AffiliateWP does not (and likely will not ever) have hundreds of add-ons, so it is much better suited to the model we use.
I have always been intrigued by whether EDD would work out well as a commercial-only plugin, but it’s not a change that we can make now, for obvious reasons 🙂
Kudos to you, guys. You really did a great job, and this plugin is awesome.
I was wondering…. to what extend do you think your reputation helped you in this quick success? I mean, you are very well known in the WP world, you earned a great reputation thanks to plugins like EDD and CRP. When I see your name next to a plugin, it’s just a green light for me.
What I mean is… do you think AW would have had that much success if it would have been coded by an unknown developer?
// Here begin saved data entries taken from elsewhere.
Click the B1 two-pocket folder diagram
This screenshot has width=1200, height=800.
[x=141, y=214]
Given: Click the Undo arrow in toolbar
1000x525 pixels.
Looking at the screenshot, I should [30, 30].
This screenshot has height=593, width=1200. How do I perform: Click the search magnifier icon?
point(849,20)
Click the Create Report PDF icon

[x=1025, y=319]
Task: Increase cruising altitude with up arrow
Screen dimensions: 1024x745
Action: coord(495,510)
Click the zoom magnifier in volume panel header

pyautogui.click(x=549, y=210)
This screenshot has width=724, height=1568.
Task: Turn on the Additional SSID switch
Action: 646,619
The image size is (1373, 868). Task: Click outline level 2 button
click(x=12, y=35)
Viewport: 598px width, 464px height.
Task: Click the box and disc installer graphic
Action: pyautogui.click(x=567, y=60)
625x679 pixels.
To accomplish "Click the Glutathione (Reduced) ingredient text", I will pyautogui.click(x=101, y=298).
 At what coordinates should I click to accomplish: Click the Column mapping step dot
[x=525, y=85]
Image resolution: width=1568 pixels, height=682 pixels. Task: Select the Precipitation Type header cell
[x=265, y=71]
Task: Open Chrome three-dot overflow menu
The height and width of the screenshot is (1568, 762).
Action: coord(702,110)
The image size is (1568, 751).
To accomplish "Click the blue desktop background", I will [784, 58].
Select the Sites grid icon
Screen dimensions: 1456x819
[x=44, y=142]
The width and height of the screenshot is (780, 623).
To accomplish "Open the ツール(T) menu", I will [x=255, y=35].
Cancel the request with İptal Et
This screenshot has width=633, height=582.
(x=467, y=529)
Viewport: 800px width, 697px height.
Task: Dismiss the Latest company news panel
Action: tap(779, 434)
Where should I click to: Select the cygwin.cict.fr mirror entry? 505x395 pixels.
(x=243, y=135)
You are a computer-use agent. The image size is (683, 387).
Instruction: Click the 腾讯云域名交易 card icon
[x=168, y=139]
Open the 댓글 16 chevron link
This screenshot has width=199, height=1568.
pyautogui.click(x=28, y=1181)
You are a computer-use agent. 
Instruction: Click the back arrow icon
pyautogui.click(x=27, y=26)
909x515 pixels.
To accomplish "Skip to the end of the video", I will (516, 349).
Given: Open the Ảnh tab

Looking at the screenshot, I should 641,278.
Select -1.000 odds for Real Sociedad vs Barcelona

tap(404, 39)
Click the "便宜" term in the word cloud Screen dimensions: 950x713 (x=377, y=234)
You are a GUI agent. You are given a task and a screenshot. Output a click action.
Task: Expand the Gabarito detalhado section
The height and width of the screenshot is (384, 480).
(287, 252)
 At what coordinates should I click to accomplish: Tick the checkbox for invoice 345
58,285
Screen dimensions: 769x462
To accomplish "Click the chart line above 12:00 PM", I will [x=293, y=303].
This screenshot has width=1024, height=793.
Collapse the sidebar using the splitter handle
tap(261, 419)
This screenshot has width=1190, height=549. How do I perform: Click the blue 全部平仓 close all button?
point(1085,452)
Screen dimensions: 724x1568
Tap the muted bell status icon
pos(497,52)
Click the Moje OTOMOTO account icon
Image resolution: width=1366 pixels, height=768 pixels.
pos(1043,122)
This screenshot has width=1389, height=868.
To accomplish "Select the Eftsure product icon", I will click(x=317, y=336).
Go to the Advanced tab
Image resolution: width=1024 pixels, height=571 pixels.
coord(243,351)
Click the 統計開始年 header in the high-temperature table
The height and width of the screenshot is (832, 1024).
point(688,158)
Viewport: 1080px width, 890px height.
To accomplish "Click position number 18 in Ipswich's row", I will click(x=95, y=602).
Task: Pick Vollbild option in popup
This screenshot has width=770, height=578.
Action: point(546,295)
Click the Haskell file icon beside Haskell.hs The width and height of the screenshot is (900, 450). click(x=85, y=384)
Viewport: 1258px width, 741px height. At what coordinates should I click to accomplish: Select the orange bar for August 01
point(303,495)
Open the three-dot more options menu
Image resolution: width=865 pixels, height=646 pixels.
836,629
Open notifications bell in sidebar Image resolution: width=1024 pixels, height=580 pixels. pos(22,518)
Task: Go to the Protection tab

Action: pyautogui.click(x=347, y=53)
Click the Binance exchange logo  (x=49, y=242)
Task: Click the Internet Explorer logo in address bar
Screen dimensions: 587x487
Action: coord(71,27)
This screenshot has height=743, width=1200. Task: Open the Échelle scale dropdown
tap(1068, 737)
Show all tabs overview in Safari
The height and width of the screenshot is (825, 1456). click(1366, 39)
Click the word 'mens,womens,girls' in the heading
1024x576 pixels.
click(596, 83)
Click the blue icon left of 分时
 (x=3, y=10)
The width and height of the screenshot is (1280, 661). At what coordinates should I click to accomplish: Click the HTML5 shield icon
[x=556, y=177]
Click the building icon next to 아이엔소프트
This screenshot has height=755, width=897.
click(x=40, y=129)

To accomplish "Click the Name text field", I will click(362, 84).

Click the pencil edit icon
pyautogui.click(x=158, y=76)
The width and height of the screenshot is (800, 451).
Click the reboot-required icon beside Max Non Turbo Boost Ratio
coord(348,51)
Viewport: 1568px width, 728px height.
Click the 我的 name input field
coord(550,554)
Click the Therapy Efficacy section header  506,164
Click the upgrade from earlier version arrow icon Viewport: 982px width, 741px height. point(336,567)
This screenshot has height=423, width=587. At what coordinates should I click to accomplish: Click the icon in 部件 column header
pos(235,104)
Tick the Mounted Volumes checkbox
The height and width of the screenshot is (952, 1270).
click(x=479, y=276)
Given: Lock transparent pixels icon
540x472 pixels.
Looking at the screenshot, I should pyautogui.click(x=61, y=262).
I mean the same exact plugin, same strategy, even same Andrew… everything but you?
That’s a question I’ve considered numerous times. It’s hard to say for sure, but I think there are two parts to it.
First, yes, the reputation of this site and my team has absolutely helped make AffiliateWP successful within the WordPress community. We have been able to attract the attention of a large subset of the WordPress developer / builder community, and that I suspect has a lot to do with reputation.
Second, we have been able to successfully reach beyond the developer / builder community and attract the attention of a much wider audience, and most of this audience would probably not be considered part of the development / builder community. These are the people building sites on WordPress not because they love WordPress but because it is simply a tool to get the job done.
The second set of our audience is actually substantially larger than the first and it comes from organic traffic (especially search engines) and affiliates. Setting up relationships with eCommerce and membership shops has been important for the success of the product. WooThemes, for example, is a large affiliate for us and sends us a significant amount of traffic thanks to a listing on WooThemes.com.